Assignment:
The lines below must be transcribed exactly as given, with the images removed.

Pixel coordinate grounding data
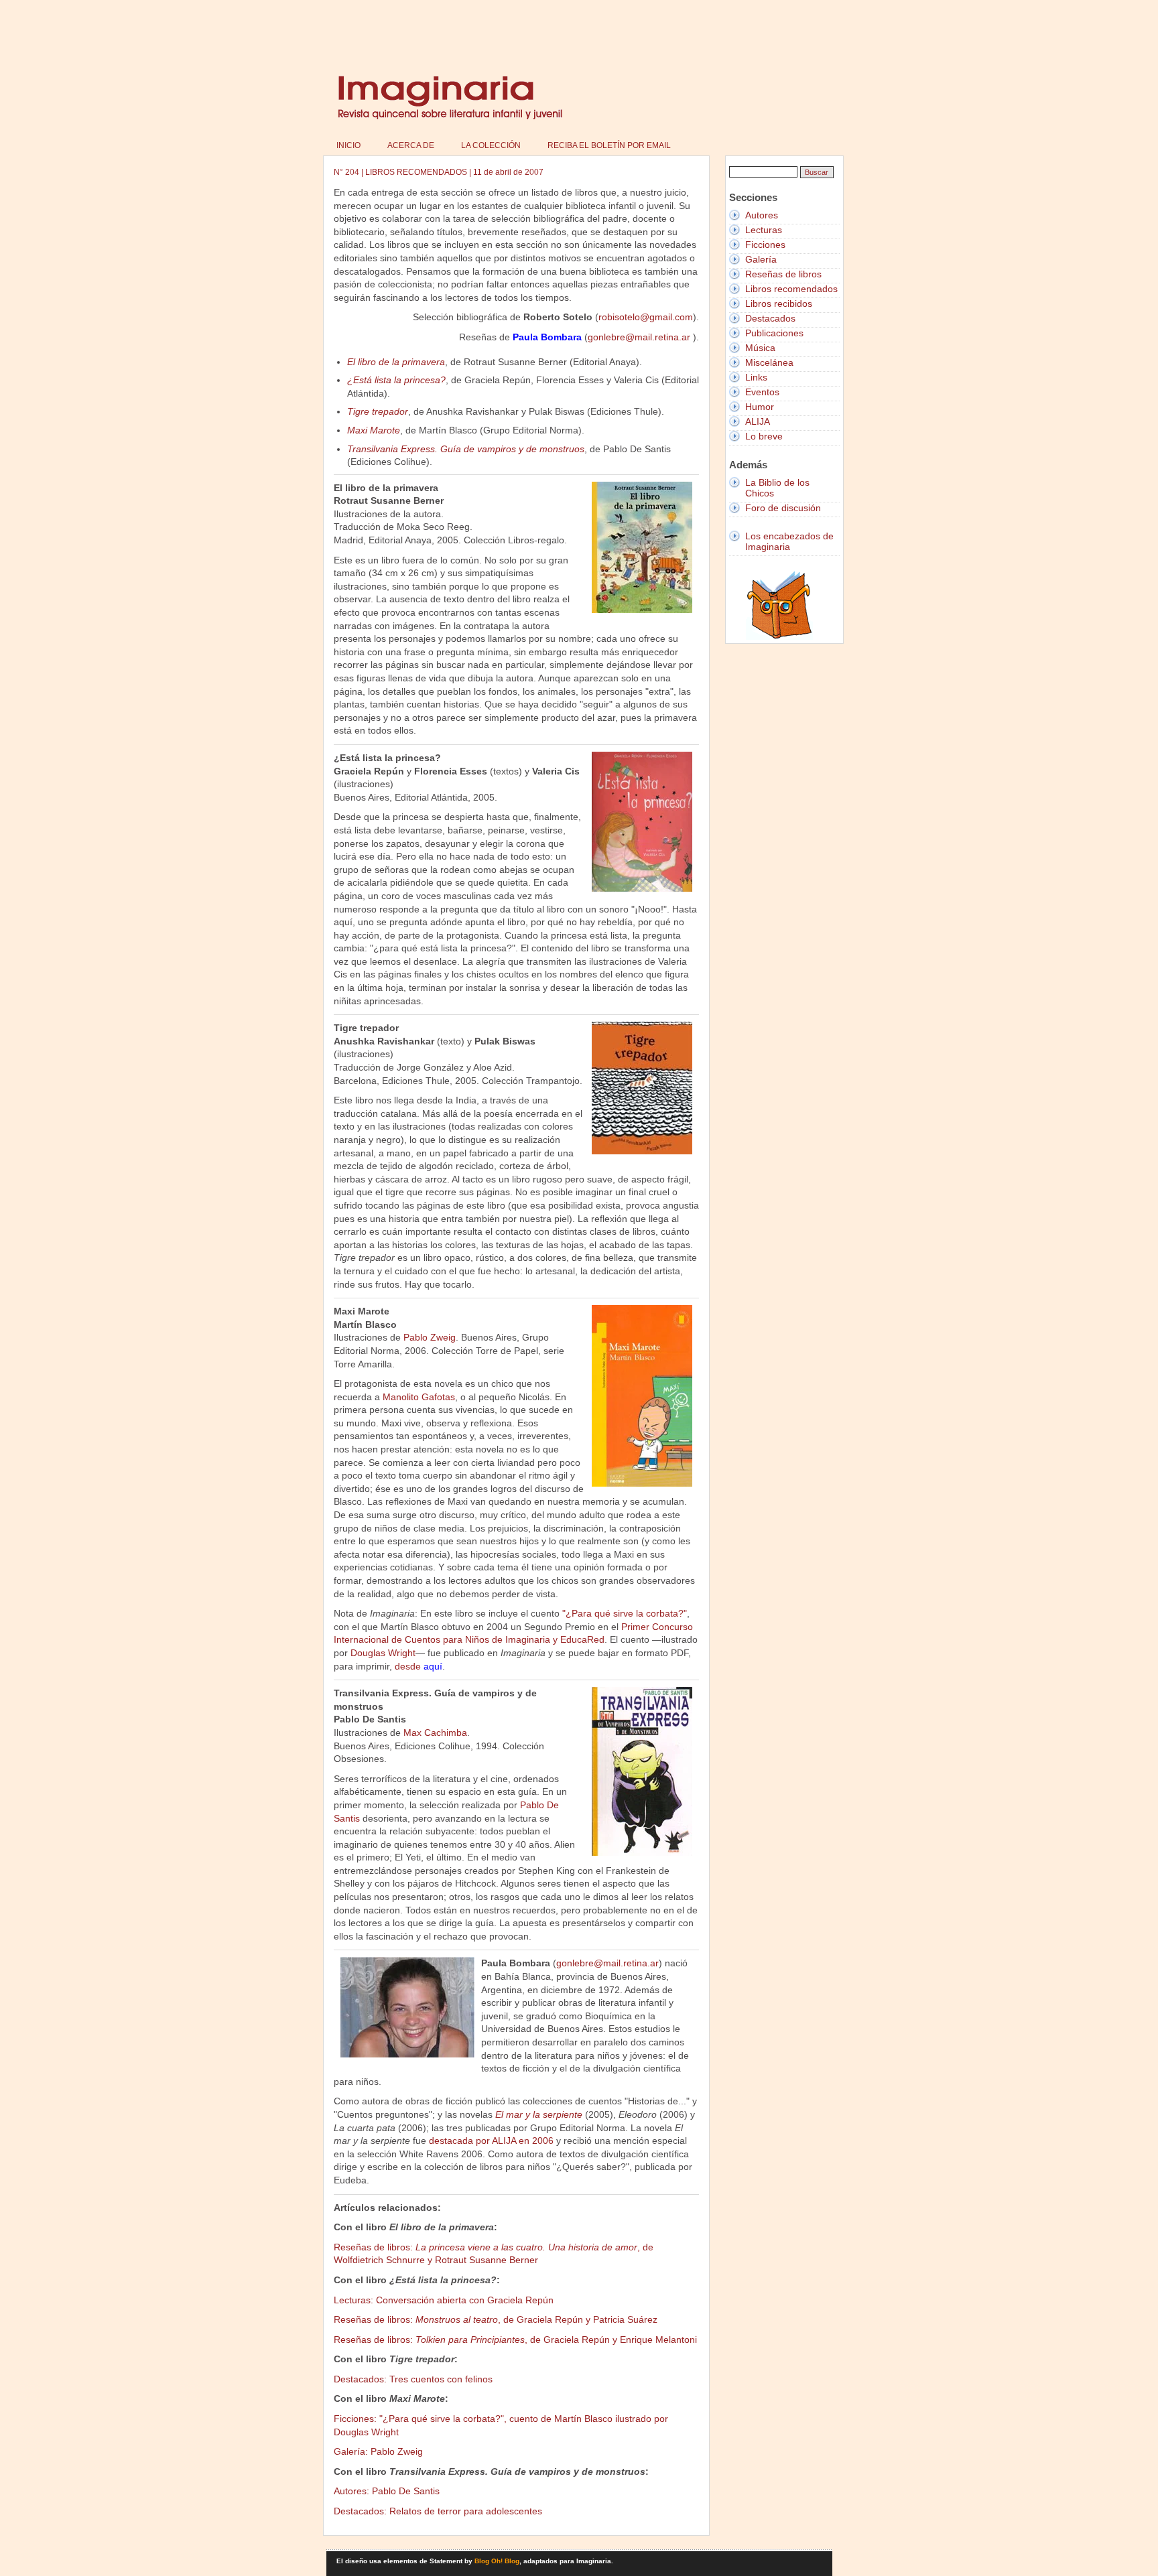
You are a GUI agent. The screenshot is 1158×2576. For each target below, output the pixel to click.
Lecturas (763, 229)
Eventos (762, 392)
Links (756, 377)
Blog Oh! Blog (496, 2561)
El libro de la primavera (396, 361)
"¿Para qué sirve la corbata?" (624, 1613)
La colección (491, 145)
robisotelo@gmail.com (645, 317)
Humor (759, 406)
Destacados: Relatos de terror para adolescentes (438, 2511)
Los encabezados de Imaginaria (789, 541)
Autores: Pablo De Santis (387, 2491)
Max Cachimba (435, 1732)
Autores (761, 215)
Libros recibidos (778, 303)
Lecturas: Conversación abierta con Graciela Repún (444, 2300)
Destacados (770, 318)
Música (760, 347)
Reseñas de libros (783, 274)
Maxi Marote (373, 430)
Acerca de (410, 145)
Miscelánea (769, 362)
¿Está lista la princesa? (396, 380)
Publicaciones (774, 333)
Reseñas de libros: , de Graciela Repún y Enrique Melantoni (515, 2339)
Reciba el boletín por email (609, 145)
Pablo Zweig (429, 1337)
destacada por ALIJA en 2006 (491, 2140)
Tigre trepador (377, 411)
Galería (761, 259)
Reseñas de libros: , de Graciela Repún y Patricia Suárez (495, 2319)
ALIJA (757, 421)
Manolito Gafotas (419, 1397)
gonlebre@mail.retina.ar (640, 337)
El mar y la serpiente (538, 2114)
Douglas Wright (382, 1652)
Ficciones (765, 244)
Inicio (348, 145)
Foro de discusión (783, 507)
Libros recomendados (791, 288)
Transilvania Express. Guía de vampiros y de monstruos (465, 449)
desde (418, 1666)
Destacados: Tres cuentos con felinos (413, 2379)
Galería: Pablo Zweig (378, 2451)
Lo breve (764, 436)
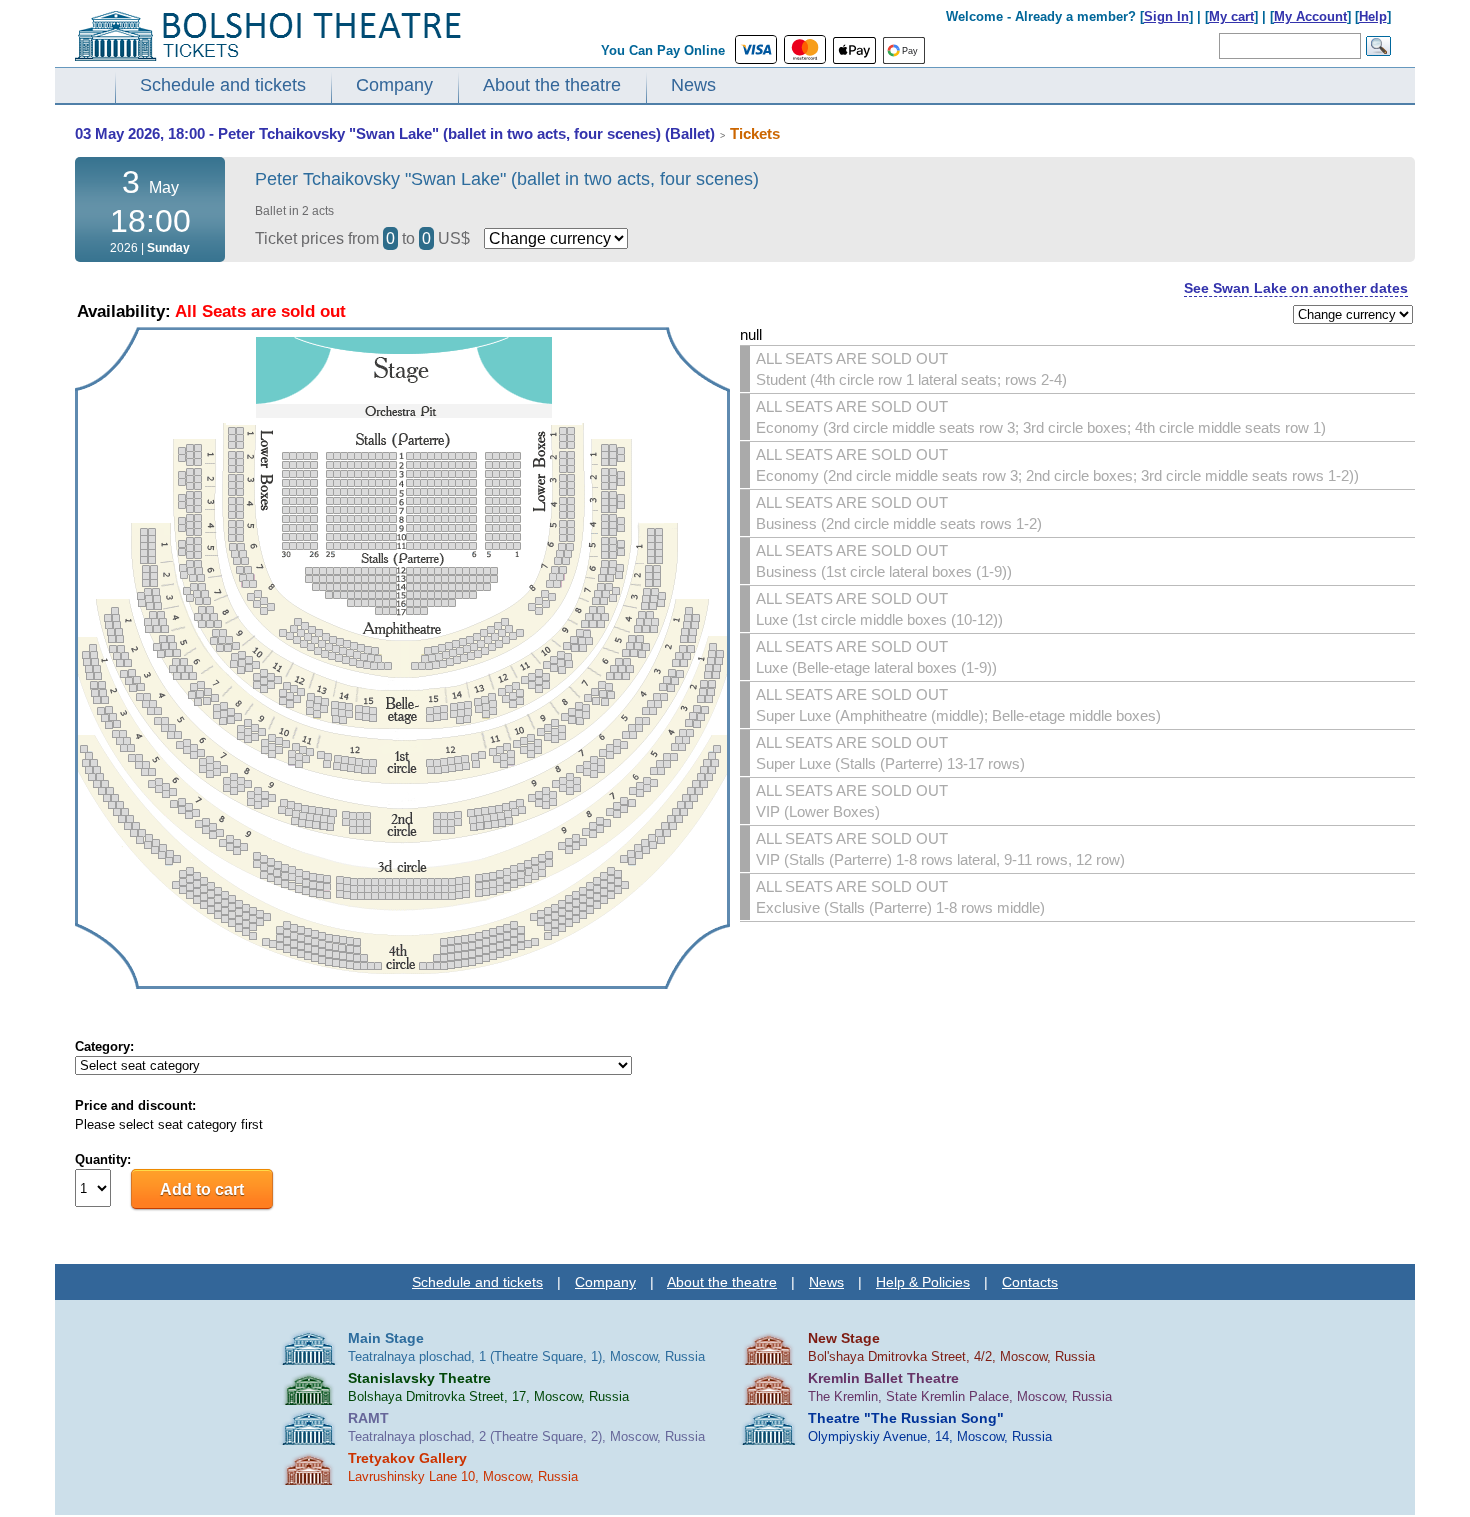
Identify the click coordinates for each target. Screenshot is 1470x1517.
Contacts (1030, 1282)
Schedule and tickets (223, 85)
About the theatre (552, 85)
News (693, 85)
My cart (1231, 16)
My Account (1310, 16)
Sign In (1166, 16)
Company (394, 85)
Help (1373, 16)
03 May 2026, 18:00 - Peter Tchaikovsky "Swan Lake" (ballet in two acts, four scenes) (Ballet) (395, 133)
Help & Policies (923, 1282)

Response area:
You are a GUI agent. The screenshot is 1158×2576. For each target below, output the pixel to click.
Lecturas (763, 229)
Eventos (762, 392)
Links (756, 377)
Blog Oh! Blog (496, 2561)
El libro de la primavera (396, 361)
"¿Para qué sirve la corbata?" (624, 1613)
La colección (491, 145)
robisotelo@gmail.com (645, 317)
Humor (759, 406)
Destacados: Relatos de terror para adolescentes (438, 2511)
Los encabezados de Imaginaria (789, 541)
Autores: Pablo De Santis (387, 2491)
Max Cachimba (435, 1732)
Autores (761, 215)
Libros recibidos (778, 303)
Lecturas: Conversación abierta con Graciela Repún (444, 2300)
Destacados (770, 318)
Música (760, 347)
Reseñas de libros (783, 274)
Maxi Marote (373, 430)
Acerca de (410, 145)
Miscelánea (769, 362)
¿Está lista la princesa? (396, 380)
Publicaciones (774, 333)
Reseñas de libros: , de Graciela Repún y Enrique Melantoni (515, 2339)
Reciba el boletín por email (609, 145)
Pablo Zweig (429, 1337)
destacada por ALIJA en 2006 (491, 2140)
Tigre trepador (377, 411)
Galería (761, 259)
Reseñas de libros: , de Graciela Repún y Patricia Suárez (495, 2319)
ALIJA (757, 421)
Manolito Gafotas (419, 1397)
gonlebre@mail.retina.ar (640, 337)
El mar y la serpiente (538, 2114)
Douglas Wright (382, 1652)
Ficciones (765, 244)
Inicio (348, 145)
Foro de discusión (783, 507)
Libros recomendados (791, 288)
Transilvania Express. Guía de vampiros y de monstruos (465, 449)
desde (418, 1666)
Destacados: Tres cuentos con felinos (413, 2379)
Galería: Pablo Zweig (378, 2451)
Lo breve (764, 436)
Identify the click coordinates for each target. Screenshot is 1470x1517.
Contacts (1030, 1282)
Schedule and tickets (223, 85)
About the theatre (552, 85)
News (693, 85)
My cart (1231, 16)
My Account (1310, 16)
Sign In (1166, 16)
Company (394, 85)
Help (1373, 16)
03 May 2026, 18:00 - Peter Tchaikovsky "Swan Lake" (ballet in two acts, four scenes) (Ballet) (395, 133)
Help & Policies (923, 1282)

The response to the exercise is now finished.